>> Begin

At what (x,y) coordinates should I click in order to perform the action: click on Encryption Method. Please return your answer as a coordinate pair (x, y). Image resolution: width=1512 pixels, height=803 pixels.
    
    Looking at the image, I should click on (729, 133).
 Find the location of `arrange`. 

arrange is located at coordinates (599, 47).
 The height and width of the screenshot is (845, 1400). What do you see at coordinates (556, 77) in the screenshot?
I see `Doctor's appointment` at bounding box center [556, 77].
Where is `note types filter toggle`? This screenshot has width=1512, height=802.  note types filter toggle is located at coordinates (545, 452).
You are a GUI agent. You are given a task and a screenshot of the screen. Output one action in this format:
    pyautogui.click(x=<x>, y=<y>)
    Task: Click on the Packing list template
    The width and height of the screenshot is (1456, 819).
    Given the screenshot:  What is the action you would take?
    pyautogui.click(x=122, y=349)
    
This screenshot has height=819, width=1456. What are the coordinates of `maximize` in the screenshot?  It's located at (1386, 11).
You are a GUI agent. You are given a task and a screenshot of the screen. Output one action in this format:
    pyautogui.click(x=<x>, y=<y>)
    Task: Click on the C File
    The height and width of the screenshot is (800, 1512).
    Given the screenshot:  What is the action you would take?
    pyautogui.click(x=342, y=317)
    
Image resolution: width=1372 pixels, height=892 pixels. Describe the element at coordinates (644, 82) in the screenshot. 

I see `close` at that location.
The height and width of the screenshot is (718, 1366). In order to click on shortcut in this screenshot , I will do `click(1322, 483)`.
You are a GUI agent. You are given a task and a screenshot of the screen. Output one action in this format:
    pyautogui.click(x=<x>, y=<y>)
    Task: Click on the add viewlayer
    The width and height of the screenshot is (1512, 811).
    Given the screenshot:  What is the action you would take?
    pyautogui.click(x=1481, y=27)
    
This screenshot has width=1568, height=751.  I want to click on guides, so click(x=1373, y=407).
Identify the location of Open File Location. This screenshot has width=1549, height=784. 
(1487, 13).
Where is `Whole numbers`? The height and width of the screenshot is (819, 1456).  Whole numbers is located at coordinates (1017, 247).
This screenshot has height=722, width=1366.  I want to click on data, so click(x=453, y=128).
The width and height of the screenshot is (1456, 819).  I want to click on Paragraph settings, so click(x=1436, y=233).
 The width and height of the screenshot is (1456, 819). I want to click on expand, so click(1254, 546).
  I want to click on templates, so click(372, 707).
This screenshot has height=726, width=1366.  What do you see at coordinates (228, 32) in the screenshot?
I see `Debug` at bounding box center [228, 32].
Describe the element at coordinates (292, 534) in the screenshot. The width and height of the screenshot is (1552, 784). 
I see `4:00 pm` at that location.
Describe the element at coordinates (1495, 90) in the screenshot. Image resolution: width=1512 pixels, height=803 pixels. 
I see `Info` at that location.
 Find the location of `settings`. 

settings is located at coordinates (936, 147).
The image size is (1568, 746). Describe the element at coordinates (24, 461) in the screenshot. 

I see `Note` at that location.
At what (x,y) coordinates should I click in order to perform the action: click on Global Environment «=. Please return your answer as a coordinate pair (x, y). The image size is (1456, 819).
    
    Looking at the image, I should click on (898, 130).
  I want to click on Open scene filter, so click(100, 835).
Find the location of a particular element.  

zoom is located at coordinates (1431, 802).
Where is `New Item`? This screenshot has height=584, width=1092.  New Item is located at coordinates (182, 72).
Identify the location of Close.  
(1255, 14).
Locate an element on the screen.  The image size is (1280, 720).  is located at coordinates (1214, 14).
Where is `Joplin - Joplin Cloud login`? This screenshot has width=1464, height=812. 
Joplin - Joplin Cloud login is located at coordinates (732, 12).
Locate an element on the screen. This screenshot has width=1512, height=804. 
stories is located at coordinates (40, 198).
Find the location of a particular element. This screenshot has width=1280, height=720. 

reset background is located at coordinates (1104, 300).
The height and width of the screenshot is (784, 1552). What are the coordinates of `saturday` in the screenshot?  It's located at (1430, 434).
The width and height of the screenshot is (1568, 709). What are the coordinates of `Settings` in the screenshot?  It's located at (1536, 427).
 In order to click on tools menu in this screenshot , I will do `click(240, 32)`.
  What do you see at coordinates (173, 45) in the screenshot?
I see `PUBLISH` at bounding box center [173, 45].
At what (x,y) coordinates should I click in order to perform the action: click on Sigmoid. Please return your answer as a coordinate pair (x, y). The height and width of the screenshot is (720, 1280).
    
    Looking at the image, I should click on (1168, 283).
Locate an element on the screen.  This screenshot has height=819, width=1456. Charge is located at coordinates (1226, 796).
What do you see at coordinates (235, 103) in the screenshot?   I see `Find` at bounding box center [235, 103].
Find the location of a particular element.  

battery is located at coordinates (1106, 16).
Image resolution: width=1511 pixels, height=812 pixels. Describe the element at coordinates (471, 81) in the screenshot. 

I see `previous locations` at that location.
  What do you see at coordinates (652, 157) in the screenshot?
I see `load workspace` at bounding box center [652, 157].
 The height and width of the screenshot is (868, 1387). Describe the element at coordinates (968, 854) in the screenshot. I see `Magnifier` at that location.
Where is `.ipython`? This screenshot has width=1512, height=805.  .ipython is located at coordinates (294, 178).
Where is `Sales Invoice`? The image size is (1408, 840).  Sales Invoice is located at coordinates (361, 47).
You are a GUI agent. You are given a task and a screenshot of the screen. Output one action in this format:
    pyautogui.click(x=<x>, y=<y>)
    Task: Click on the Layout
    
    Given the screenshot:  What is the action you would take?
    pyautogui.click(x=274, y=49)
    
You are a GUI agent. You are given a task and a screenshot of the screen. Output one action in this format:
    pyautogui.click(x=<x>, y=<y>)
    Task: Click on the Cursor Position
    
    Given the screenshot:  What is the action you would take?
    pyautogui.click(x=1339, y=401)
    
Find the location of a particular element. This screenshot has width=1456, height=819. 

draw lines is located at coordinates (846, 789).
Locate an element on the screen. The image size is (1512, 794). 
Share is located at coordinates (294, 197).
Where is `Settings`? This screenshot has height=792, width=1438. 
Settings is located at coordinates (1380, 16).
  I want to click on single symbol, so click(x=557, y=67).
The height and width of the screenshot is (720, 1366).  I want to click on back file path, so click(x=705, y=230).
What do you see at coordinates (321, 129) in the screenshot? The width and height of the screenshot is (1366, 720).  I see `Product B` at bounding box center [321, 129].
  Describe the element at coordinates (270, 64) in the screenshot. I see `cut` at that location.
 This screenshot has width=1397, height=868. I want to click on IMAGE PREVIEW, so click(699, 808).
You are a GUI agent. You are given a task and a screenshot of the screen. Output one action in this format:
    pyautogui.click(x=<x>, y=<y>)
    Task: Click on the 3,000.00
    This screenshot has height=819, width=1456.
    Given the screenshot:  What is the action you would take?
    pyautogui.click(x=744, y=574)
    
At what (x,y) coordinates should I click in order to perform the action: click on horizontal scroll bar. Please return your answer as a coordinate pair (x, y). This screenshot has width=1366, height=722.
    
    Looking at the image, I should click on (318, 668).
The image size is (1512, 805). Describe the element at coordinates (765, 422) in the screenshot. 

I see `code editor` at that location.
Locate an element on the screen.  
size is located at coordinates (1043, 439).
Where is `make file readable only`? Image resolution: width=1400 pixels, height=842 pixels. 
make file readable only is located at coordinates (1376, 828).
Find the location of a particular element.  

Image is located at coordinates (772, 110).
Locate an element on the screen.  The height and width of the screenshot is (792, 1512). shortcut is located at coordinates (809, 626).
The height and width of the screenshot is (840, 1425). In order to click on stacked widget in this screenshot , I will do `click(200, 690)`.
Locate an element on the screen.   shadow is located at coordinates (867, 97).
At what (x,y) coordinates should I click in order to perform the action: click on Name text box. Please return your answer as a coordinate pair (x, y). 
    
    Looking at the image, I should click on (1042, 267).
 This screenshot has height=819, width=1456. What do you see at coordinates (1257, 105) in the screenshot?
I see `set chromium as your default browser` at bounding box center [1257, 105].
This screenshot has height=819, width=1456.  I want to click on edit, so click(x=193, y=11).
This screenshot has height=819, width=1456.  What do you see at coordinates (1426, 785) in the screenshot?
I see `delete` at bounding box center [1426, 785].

>> End

What you are asked to do:
Turn the material above into a numbered list, taking everything from the line containing "is (720, 1280)." down to the line containing "coordinates (1226, 796).", both included. Leave out blank lines.

Result:
1. At what (x,y) coordinates should I click in order to perform the action: click on Sigmoid. Please return your answer as a coordinate pair (x, y). The height and width of the screenshot is (720, 1280).
2.     Looking at the image, I should click on (1168, 283).
3. Locate an element on the screen.  This screenshot has height=819, width=1456. Charge is located at coordinates (1226, 796).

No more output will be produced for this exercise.